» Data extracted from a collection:
========

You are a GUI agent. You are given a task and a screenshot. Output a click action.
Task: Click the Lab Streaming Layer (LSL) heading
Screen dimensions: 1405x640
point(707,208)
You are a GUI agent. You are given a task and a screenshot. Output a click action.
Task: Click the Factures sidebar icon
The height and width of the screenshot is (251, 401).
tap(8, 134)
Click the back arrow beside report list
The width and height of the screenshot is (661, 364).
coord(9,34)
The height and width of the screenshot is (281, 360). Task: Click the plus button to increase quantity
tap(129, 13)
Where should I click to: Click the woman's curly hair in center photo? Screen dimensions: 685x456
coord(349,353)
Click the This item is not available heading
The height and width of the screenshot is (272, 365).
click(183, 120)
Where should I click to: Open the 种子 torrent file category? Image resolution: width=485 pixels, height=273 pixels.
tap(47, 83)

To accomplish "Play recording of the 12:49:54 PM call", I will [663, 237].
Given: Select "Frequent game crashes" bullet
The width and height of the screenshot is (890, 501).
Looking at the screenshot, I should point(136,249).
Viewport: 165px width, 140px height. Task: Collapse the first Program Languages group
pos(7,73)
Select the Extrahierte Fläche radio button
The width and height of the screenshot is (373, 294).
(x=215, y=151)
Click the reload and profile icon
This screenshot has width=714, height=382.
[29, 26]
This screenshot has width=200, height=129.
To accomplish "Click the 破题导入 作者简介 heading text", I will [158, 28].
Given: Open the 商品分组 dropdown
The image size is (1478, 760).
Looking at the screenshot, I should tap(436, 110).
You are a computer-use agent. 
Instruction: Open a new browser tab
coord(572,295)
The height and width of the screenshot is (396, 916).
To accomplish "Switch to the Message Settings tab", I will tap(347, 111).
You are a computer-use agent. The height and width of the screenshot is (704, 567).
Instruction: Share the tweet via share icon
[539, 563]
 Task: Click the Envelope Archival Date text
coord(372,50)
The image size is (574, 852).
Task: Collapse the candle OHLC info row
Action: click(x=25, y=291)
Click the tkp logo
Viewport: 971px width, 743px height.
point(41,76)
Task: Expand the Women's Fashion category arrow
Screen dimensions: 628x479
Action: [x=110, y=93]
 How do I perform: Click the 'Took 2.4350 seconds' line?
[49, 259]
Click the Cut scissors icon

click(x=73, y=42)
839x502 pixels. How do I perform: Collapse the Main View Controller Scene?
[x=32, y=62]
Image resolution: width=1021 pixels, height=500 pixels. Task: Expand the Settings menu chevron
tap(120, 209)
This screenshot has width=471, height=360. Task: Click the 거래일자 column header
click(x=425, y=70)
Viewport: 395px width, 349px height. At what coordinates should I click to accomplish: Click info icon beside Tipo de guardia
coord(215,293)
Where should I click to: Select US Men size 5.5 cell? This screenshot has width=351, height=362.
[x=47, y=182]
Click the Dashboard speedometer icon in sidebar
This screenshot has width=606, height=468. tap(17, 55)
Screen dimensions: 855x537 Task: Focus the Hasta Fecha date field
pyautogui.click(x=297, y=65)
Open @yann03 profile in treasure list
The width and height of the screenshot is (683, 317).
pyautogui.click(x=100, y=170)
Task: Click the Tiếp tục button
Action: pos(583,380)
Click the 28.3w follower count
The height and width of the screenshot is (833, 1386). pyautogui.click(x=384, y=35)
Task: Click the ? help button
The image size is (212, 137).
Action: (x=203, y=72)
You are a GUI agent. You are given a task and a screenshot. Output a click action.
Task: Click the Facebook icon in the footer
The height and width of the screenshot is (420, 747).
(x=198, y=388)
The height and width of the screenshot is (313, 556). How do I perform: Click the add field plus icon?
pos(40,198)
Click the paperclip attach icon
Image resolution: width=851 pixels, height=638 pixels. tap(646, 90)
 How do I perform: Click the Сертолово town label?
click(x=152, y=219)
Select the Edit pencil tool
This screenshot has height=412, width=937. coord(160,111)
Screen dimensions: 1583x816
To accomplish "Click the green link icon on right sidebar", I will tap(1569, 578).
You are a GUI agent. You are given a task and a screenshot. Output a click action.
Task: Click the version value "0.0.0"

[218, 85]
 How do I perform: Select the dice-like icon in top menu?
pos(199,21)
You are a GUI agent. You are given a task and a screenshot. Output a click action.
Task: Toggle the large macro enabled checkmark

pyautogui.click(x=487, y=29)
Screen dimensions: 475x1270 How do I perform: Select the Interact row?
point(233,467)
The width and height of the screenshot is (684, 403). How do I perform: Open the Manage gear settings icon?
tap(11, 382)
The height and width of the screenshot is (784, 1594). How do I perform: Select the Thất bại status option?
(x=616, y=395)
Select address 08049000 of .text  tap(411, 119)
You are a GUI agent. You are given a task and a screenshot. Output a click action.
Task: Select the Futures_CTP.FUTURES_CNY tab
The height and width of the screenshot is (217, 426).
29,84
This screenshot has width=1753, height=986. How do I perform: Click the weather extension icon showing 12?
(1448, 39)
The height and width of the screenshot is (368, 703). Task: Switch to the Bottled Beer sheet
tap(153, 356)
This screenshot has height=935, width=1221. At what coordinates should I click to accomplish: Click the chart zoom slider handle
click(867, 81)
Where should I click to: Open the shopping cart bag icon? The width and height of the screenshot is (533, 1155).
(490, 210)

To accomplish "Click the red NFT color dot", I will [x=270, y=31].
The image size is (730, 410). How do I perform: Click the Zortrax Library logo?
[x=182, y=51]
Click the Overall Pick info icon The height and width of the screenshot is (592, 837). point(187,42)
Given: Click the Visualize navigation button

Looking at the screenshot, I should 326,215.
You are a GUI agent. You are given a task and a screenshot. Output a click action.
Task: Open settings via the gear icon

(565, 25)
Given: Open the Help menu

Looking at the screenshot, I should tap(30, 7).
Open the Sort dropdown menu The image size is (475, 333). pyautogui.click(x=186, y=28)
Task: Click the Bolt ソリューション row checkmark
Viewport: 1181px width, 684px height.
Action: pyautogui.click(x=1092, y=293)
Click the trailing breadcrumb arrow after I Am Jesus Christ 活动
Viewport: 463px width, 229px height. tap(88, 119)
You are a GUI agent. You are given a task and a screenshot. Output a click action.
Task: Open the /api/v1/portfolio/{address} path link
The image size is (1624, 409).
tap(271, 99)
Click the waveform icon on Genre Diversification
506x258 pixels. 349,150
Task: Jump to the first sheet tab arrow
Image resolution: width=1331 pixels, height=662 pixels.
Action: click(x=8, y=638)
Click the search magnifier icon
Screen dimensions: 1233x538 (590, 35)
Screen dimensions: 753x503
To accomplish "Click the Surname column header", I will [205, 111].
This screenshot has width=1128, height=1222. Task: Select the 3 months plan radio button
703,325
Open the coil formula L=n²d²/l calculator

========

» Exercise brief: Copy out, unchanged, the part of the records above that opens with the line containing "Task: Click the Envelope Archival Date text" and closes with the line containing "(x=198, y=388)", including both of those lines.

» The answer:
 Task: Click the Envelope Archival Date text
coord(372,50)
The image size is (574, 852).
Task: Collapse the candle OHLC info row
Action: click(x=25, y=291)
Click the tkp logo
Viewport: 971px width, 743px height.
point(41,76)
Task: Expand the Women's Fashion category arrow
Screen dimensions: 628x479
Action: [x=110, y=93]
 How do I perform: Click the 'Took 2.4350 seconds' line?
[49, 259]
Click the Cut scissors icon

click(x=73, y=42)
839x502 pixels. How do I perform: Collapse the Main View Controller Scene?
[x=32, y=62]
Image resolution: width=1021 pixels, height=500 pixels. Task: Expand the Settings menu chevron
tap(120, 209)
This screenshot has width=471, height=360. Task: Click the 거래일자 column header
click(x=425, y=70)
Viewport: 395px width, 349px height. At what coordinates should I click to accomplish: Click info icon beside Tipo de guardia
coord(215,293)
Where should I click to: Select US Men size 5.5 cell? This screenshot has width=351, height=362.
[x=47, y=182]
Click the Dashboard speedometer icon in sidebar
This screenshot has width=606, height=468. tap(17, 55)
Screen dimensions: 855x537 Task: Focus the Hasta Fecha date field
pyautogui.click(x=297, y=65)
Open @yann03 profile in treasure list
The width and height of the screenshot is (683, 317).
pyautogui.click(x=100, y=170)
Task: Click the Tiếp tục button
Action: pos(583,380)
Click the 28.3w follower count
The height and width of the screenshot is (833, 1386). pyautogui.click(x=384, y=35)
Task: Click the ? help button
The image size is (212, 137).
Action: (x=203, y=72)
You are a GUI agent. You are given a task and a screenshot. Output a click action.
Task: Click the Facebook icon in the footer
The height and width of the screenshot is (420, 747).
(x=198, y=388)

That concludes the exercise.